AUFGABENSTELLUNG
Wiederhole wortgetreu den Abschnitt aus dem Text über den Sauerland-Föhn, der mit den Worten rund um „Nebelmeer vom Kahlen“ beginnt und mit „die Auswirkungen erleben.“ endet.

QUELLTEXT
━━━
Nebelmeer vom Kahlen Asten mit Bollerberg
© Wetterportal Sauerland
Der Sauerland-Föhn
wenn Wolken an Bergen hängen bleiben

Das es sich beim Föhn um mehr als ein Elektrogerät, welches übrigens ohne „h“ geschrieben wird, handeln kann, ist den meisten Menschen durchaus bewusst. Eine Verbindung zum Sauerland fällt hingegen schwer. Meist hört man von Münchnern, die durch die vom Föhn verursachten plötzlichen Temperaturwechsel Gesundheitsbeschwerden bekommen oder vielleicht noch von Italien-Urlaubern, die sich bei der Fahrt über den Brennerpass der plötzlichen Wetterbesserung erfreuen.  Das Wetterphänomen Föhn wird also vor allem bzw. ausschließlich mit dem Alpenraum in Verbindung gebracht.  Dies hängt damit zusammen, dass die Alpen das am dichtesten besiedelte Hochgebirge der Erde sind und so besonders viele Menschen die Auswirkungen erleben.

Dabei kann der Föhn überall da auftreten, wo sich Berge  quer zu einer Luftströmung auftürmen. Wie hoch diese Berge sind ist dabei unerheblich, lediglich die Stärke des Phänomens wird von Ihnen bestimmt. Bekannt ist der Föhn beispielsweise auch in Nordamerika, wo dieser, Chinook genannt, die Rocky Mountains hinunter weht und in den Weiten der kanadischen Prärie für plötzliche Wärmeeinbrüche sorgen kann.

Wie macht sich dieser Föhn nun im Sauerland bemerkbar ? Wo tritt er auf und wie entsteht er überhaupt ? Diese Fragen sollen im Folgenden geklärt werden.
━━━
ERFASSTE DATEN
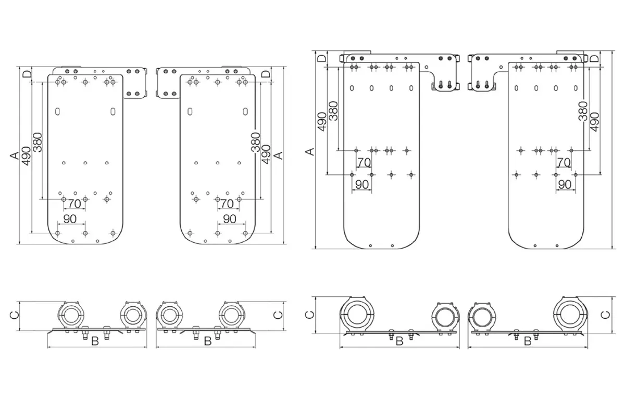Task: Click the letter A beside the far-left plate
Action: [14, 155]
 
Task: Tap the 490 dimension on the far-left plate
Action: [26, 156]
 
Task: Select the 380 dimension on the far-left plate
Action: [38, 142]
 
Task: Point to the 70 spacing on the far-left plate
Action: [74, 204]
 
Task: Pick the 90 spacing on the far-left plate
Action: [70, 219]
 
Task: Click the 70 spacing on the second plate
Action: [227, 204]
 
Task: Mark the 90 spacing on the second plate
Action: [230, 219]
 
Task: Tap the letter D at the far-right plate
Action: [594, 59]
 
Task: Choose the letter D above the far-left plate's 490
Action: [27, 74]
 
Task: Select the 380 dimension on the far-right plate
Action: [583, 111]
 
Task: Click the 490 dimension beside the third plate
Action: [322, 122]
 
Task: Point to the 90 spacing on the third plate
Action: [362, 185]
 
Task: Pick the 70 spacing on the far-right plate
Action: [564, 162]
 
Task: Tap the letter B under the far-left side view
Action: [95, 341]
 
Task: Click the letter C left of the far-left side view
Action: [14, 315]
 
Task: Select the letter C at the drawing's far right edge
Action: [605, 315]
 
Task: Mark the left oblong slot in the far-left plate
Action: [57, 112]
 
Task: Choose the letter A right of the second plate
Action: [279, 155]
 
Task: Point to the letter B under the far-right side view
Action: [528, 341]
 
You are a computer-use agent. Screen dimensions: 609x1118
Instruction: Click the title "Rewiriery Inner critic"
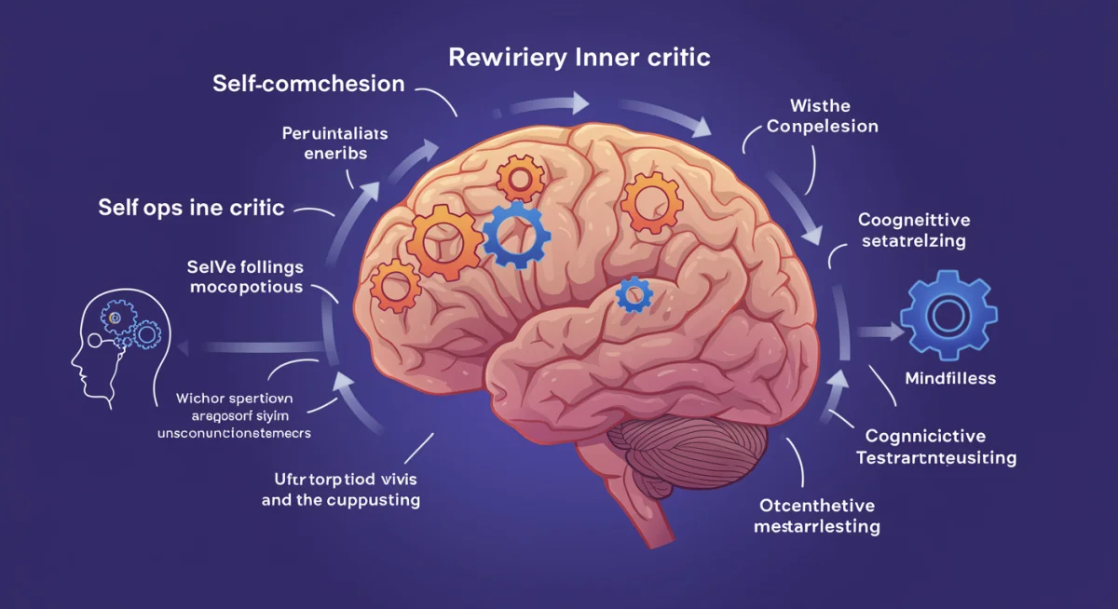click(579, 58)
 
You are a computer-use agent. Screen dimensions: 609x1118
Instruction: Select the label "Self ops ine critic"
click(191, 207)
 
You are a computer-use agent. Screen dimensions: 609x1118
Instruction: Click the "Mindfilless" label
click(950, 378)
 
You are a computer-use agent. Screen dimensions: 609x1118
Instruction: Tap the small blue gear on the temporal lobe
click(634, 294)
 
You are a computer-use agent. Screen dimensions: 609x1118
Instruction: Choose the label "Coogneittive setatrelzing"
click(913, 230)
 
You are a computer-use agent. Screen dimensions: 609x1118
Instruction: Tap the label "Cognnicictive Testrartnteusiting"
click(936, 447)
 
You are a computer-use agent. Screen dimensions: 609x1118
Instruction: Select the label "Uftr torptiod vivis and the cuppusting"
click(340, 491)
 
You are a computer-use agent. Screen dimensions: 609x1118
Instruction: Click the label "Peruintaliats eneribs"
click(334, 143)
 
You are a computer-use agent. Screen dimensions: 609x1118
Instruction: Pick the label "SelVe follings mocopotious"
click(246, 277)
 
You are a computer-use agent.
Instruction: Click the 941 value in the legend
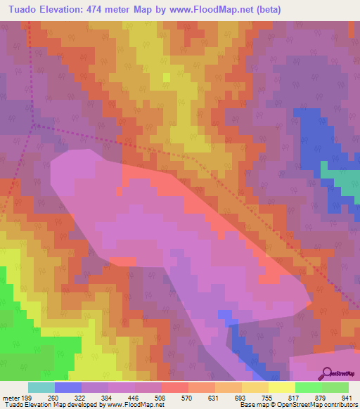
━━━
LÖSUNG DER AUFGABE
Nebelmeer vom Kahlen Asten mit Bollerberg
© Wetterportal Sauerland
Der Sauerland-Föhn
wenn Wolken an Bergen hängen bleiben

Das es sich beim Föhn um mehr als ein Elektrogerät, welches übrigens ohne „h“ geschrieben wird, handeln kann, ist den meisten Menschen durchaus bewusst. Eine Verbindung zum Sauerland fällt hingegen schwer. Meist hört man von Münchnern, die durch die vom Föhn verursachten plötzlichen Temperaturwechsel Gesundheitsbeschwerden bekommen oder vielleicht noch von Italien-Urlaubern, die sich bei der Fahrt über den Brennerpass der plötzlichen Wetterbesserung erfreuen.  Das Wetterphänomen Föhn wird also vor allem bzw. ausschließlich mit dem Alpenraum in Verbindung gebracht.  Dies hängt damit zusammen, dass die Alpen das am dichtesten besiedelte Hochgebirge der Erde sind und so besonders viele Menschen die Auswirkungen erleben.